Google's Gemini 3.1 Pro Outperforms GPT-4.2 and Claude
Google's new Gemini 3.1 Pro model has set a new performance benchmark, scoring 44.4% on the HUMANITIES exam. The result surpasses both GPT-4.2 (34%) and Claude Opus (40%), according to a recent podcast analysis. Alongside the new model, Google also released Pomeli, an enterprise tool for generating campaign-ready product images that integrates directly with Google Ads.

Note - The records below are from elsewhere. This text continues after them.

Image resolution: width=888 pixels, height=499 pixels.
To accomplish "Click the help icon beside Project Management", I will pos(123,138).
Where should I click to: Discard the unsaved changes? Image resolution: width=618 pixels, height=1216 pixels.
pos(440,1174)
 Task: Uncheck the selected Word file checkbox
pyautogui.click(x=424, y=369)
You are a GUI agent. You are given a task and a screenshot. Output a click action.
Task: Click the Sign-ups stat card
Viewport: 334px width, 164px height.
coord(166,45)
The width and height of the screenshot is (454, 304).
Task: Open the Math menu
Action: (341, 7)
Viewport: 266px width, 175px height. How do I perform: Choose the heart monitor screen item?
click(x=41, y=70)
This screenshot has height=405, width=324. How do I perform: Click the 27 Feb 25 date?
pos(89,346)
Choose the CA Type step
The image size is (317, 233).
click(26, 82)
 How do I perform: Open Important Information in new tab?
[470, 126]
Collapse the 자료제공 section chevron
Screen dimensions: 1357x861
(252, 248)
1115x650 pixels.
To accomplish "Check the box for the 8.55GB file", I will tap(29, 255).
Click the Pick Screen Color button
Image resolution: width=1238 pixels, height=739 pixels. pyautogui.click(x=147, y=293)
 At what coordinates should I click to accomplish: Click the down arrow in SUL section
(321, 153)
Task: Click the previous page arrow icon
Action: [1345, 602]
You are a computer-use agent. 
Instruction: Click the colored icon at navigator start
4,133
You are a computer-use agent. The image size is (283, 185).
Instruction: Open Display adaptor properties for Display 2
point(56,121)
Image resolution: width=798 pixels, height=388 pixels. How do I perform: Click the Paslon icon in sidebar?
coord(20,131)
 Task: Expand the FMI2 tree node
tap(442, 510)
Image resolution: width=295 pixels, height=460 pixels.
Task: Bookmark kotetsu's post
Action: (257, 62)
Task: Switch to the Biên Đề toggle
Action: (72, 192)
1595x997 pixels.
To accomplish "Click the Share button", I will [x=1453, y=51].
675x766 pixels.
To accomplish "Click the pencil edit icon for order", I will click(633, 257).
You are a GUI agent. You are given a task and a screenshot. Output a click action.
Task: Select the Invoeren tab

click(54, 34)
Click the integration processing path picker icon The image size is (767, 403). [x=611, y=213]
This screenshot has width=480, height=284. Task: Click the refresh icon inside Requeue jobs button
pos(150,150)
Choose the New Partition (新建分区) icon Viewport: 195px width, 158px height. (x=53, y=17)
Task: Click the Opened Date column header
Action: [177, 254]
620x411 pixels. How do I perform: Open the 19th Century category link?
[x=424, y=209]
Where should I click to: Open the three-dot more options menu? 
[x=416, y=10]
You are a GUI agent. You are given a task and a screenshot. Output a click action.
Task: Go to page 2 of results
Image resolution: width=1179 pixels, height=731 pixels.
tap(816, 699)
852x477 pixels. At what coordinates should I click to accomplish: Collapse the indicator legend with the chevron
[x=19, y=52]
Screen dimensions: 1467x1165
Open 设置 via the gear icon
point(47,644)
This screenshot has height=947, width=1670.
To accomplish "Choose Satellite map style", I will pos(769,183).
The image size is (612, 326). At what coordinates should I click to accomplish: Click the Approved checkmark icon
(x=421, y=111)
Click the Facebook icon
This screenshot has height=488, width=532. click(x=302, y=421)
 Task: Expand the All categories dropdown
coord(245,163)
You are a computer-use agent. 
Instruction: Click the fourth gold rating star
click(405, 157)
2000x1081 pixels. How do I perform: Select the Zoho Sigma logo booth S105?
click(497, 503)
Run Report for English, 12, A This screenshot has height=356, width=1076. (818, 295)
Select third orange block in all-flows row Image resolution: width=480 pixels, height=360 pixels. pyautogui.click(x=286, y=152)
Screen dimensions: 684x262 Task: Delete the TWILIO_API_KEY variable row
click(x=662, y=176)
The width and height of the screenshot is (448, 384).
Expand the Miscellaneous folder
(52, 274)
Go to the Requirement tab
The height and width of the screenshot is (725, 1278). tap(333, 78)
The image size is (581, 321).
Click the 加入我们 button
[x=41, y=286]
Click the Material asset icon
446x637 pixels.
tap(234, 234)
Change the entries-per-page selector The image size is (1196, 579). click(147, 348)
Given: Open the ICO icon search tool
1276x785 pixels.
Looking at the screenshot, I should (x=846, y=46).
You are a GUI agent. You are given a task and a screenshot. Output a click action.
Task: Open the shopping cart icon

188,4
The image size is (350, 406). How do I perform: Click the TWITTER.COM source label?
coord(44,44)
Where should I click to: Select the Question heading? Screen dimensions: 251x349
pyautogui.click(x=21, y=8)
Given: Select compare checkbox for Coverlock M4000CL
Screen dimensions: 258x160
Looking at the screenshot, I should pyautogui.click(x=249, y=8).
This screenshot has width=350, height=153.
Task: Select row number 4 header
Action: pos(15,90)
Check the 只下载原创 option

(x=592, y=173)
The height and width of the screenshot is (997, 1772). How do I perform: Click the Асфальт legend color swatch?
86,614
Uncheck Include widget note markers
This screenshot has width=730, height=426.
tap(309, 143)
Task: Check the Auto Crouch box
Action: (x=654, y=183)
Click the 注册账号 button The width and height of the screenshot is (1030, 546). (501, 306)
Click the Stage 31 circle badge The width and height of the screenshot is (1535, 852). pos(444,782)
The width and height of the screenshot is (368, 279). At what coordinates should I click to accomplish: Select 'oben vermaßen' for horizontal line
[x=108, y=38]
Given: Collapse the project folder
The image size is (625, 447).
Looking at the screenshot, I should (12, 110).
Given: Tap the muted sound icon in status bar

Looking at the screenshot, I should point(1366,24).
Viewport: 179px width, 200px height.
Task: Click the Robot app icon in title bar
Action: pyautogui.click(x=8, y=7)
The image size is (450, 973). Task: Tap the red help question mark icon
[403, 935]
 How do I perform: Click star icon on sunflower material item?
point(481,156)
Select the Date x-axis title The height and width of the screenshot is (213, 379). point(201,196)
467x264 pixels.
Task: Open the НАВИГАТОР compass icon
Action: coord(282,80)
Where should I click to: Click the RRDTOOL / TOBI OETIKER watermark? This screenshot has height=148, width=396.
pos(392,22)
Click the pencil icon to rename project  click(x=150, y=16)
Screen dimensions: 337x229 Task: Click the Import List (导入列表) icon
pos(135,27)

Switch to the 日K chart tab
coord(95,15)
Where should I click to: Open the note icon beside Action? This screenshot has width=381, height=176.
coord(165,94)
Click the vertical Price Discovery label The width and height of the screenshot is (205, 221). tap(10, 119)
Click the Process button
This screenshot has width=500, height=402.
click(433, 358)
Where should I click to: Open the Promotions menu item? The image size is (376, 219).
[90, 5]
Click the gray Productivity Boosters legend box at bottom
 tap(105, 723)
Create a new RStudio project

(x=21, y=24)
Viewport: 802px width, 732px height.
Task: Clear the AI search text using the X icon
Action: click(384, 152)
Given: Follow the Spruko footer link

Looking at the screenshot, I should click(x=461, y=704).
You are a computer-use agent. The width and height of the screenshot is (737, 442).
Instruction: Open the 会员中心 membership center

- While Gemini 3.1 Pro leads on 13 of 16 benchmarks, including more than doubling its predecessor's score on the ARC-AGI-2 abstract reasoning test (77.1%), competitors still lead in key areas. Claude Opus 4.6 outperforms on expert tasks and GPT-5.3-Codex leads on some specialized coding benchmarks. - The Pomeli tool creates its product images by first scanning a brand's website to build a "Business DNA" profile, which analyzes tone of voice, color palettes, and fonts to ensure generated assets are brand-consistent. As of January 2026, a new feature called Pomeli Animate was added, using the Veo 3.1 model to turn static marketing content into short video animations. - For agencies with public sector clients, the EU AI Act's transparency obligations for AI-generated content and deepfakes (Article 50) are scheduled to become legally binding on August 2, 2026. A voluntary Code of Practice is expected to be finalized by June 2026 to guide companies on compliance for labeling and watermarking synthetic media. - The use of generative AI in political campaigns is shifting communication from broad mass messaging to highly personalized digital outreach. AI tools are being used to create multilingual, hyper-targeted voter messages and to optimize content to provoke specific emotional reactions and increase engagement. - In govtech, a primary driver for AI adoption is workforce strain from hiring freezes and a high number of pending retirements. This is creating pressure to automate structured and repetitive work such as form processing, scheduling, and compliance checks. - The technology behind these models is enabling a shift for service-based agencies toward "productized" offerings. This model involves identifying the most common client requests and building a standardized solution that is 80% repeatable, allowing the agency to scale revenue without linearly increasing headcount.